# Work instruction:
When you reach the line containing "The width and height of the screenshot is (370, 462).", start transcribing exactly and continue through the last line of the data, skipping every picture.

# Provided records:

# # # # # # #

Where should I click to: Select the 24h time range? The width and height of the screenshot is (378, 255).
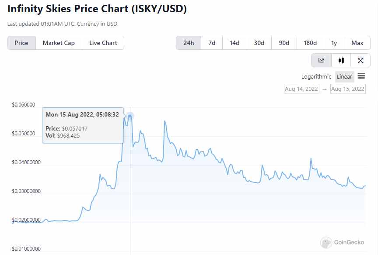pos(189,43)
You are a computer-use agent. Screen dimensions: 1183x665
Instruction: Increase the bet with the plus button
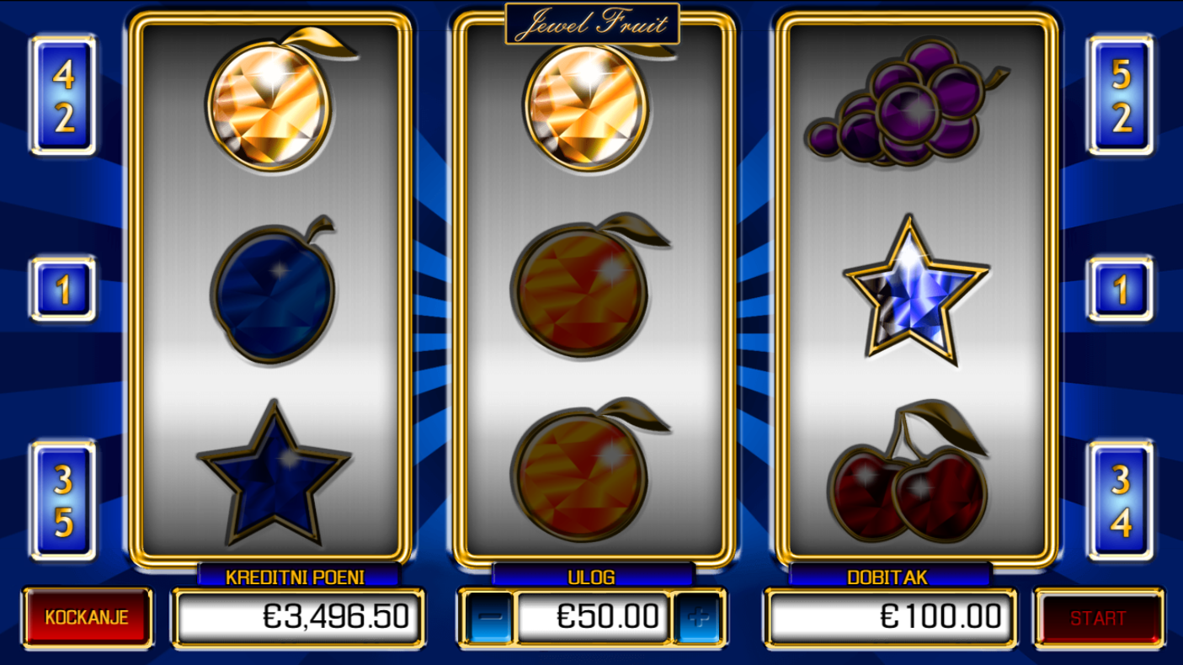pos(698,617)
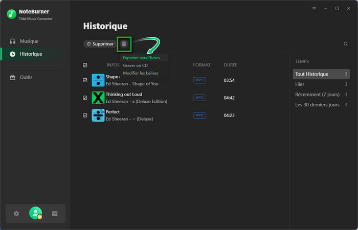This screenshot has height=230, width=358.
Task: Select Modifier les balises option
Action: coord(141,73)
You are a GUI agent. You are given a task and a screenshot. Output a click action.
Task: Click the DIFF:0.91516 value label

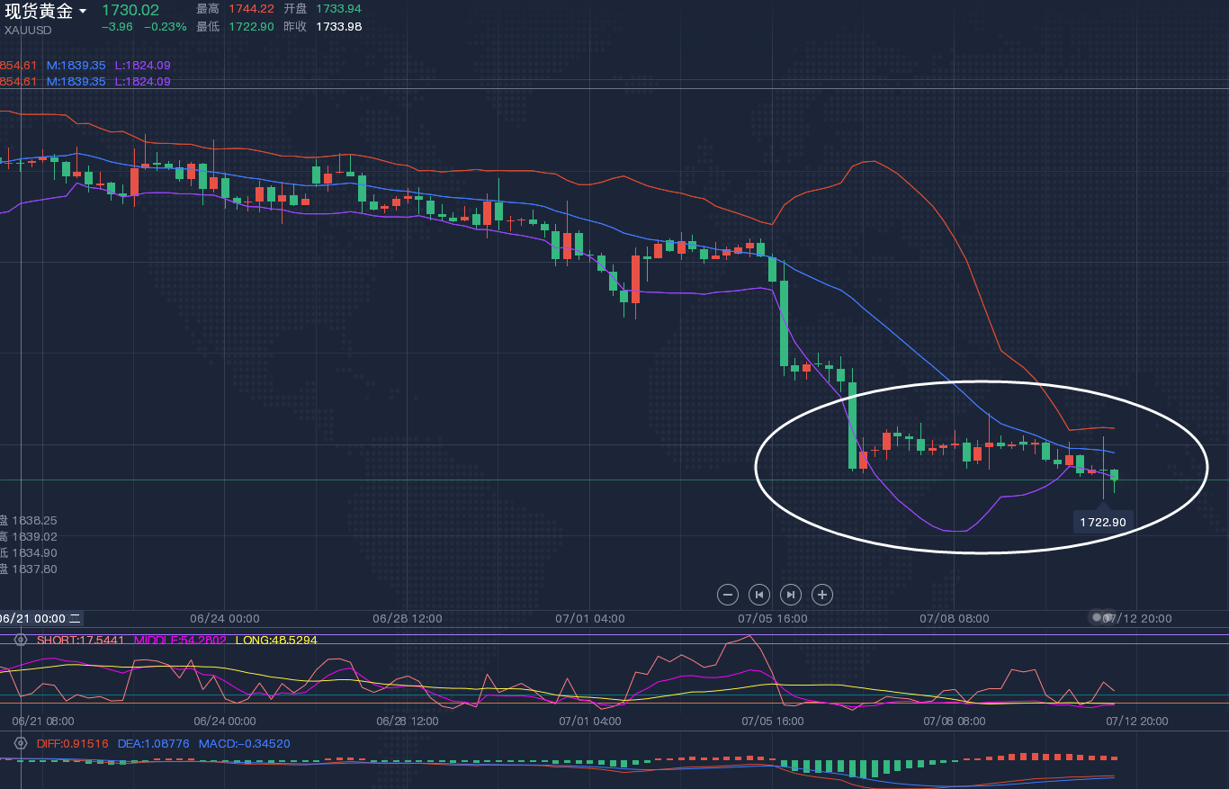point(72,743)
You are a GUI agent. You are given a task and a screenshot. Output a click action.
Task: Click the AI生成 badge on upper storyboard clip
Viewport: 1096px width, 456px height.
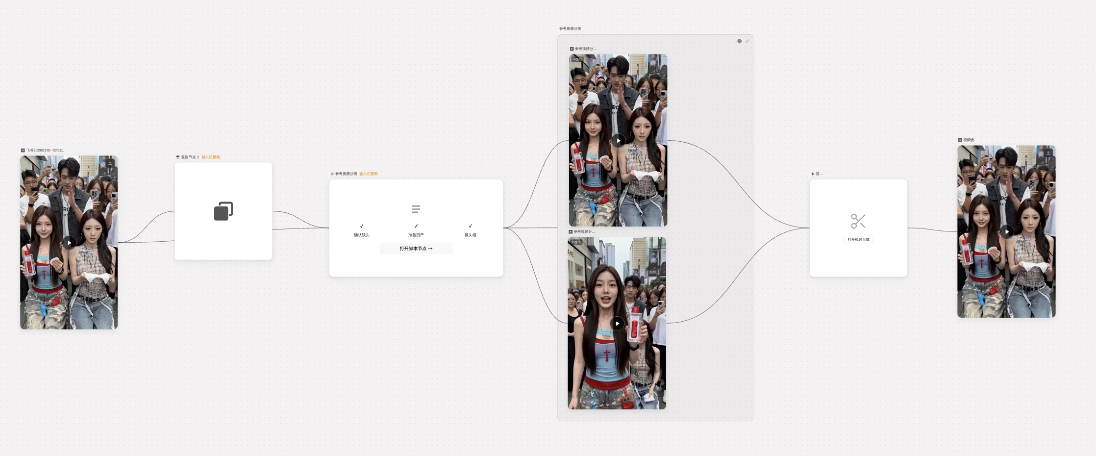[577, 59]
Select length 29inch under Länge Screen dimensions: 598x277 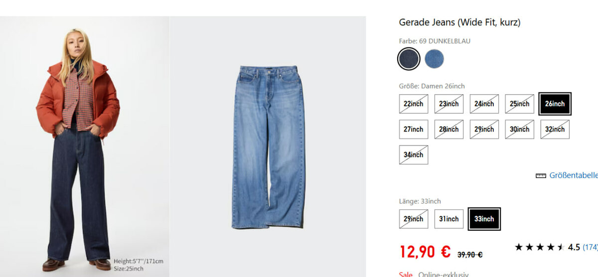tap(414, 219)
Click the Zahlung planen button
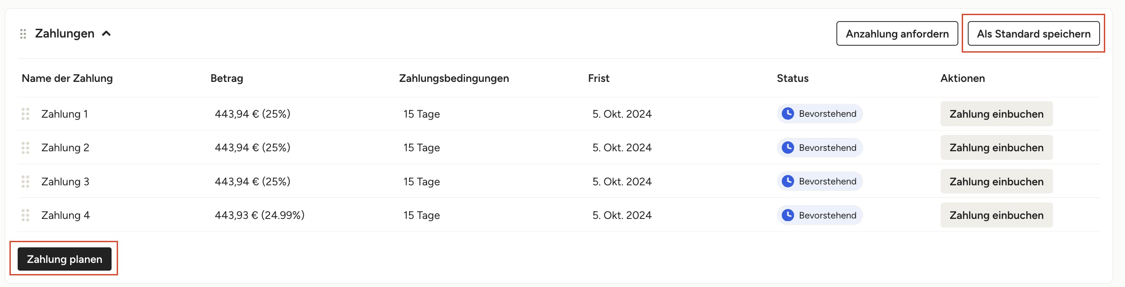This screenshot has width=1125, height=287. pos(64,259)
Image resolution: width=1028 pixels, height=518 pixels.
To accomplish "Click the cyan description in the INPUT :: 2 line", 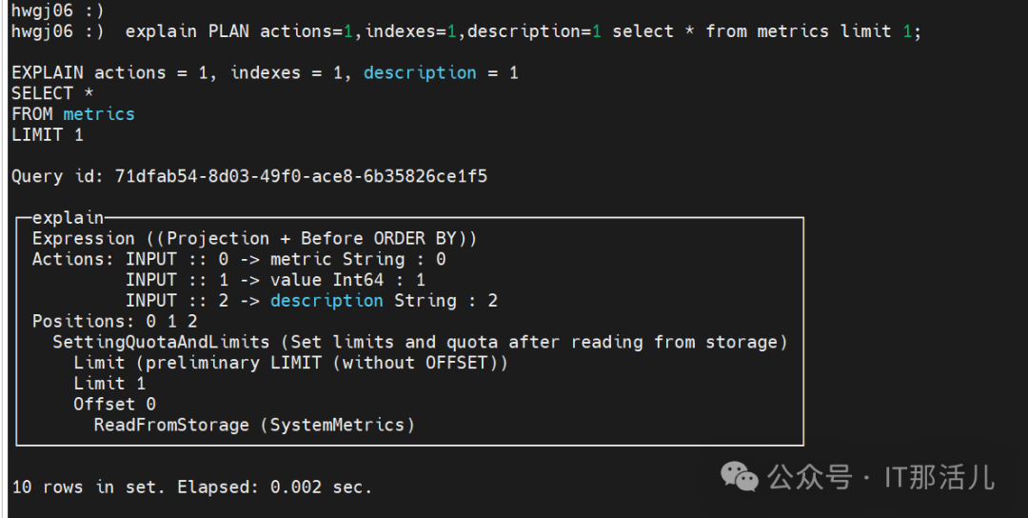I will [326, 301].
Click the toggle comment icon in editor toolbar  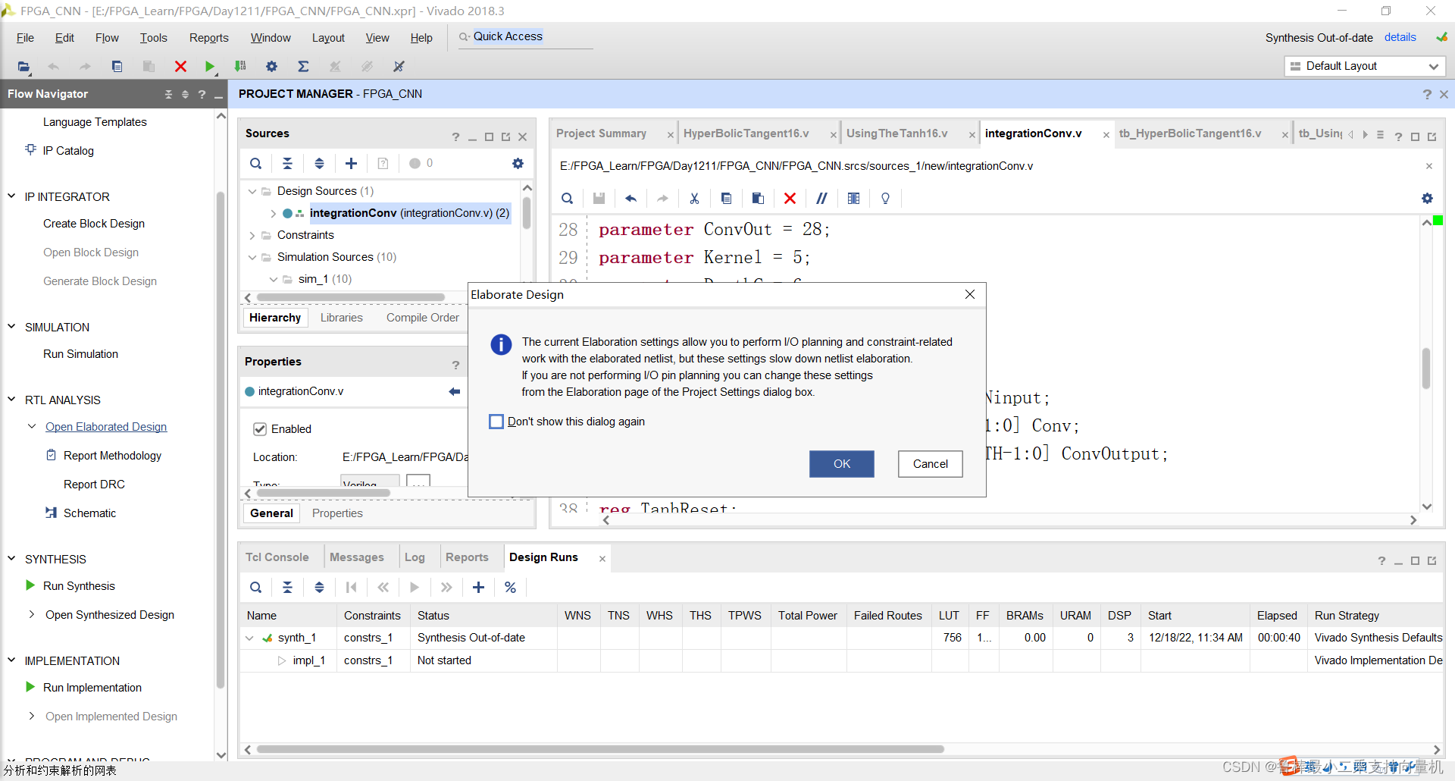821,199
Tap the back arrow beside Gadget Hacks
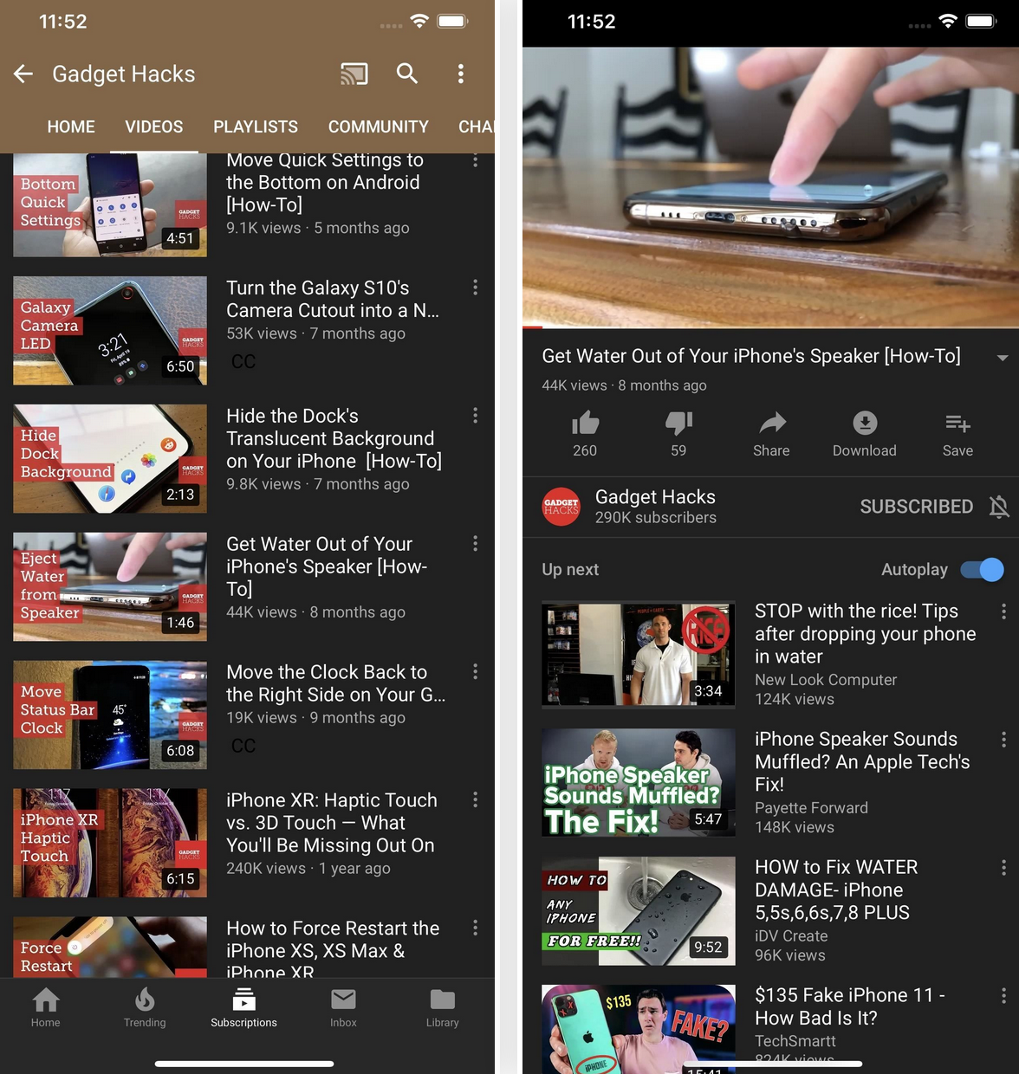 coord(23,74)
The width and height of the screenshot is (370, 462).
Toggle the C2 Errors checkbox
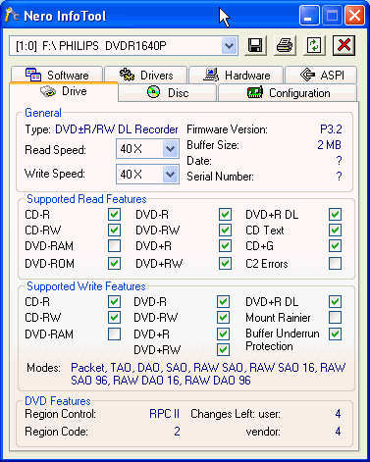click(335, 263)
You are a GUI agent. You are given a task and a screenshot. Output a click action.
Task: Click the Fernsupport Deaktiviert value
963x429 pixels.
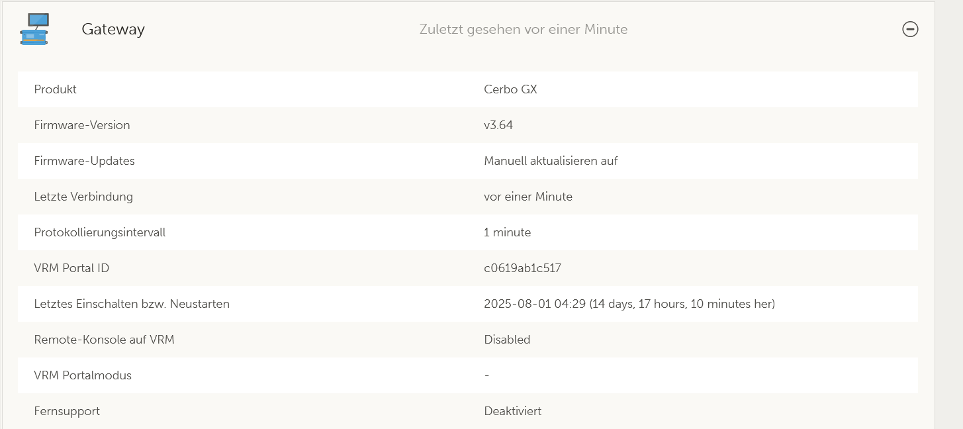click(512, 411)
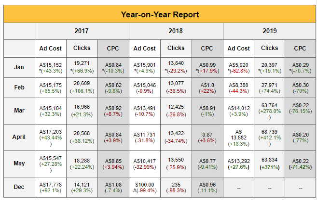Select the Mar row label
The height and width of the screenshot is (200, 317).
[19, 111]
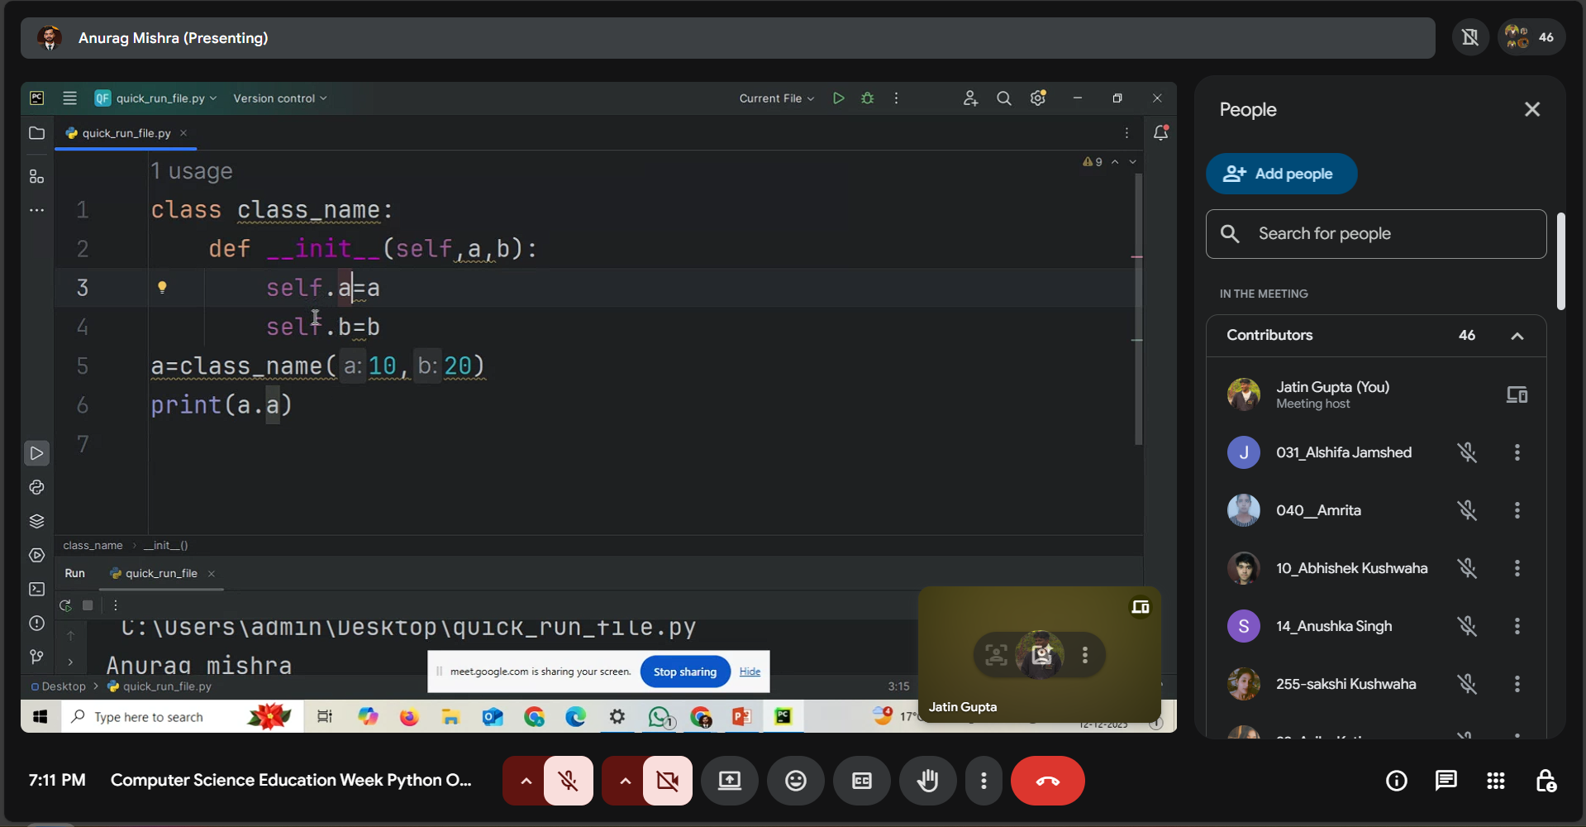Click the Hide link in sharing bar
Image resolution: width=1586 pixels, height=827 pixels.
point(750,672)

# # # # # # #

# Response to this exercise:
The width and height of the screenshot is (370, 462).
Toggle the C2 Errors checkbox
click(335, 263)
You are a GUI agent. You are given a task and a screenshot. Output a click action.
Task: Click the Fernsupport Deaktiviert value
963x429 pixels.
click(512, 411)
Select the Mar row label
The height and width of the screenshot is (200, 317).
[19, 111]
Click the Hide link in sharing bar
Image resolution: width=1586 pixels, height=827 pixels.
point(750,672)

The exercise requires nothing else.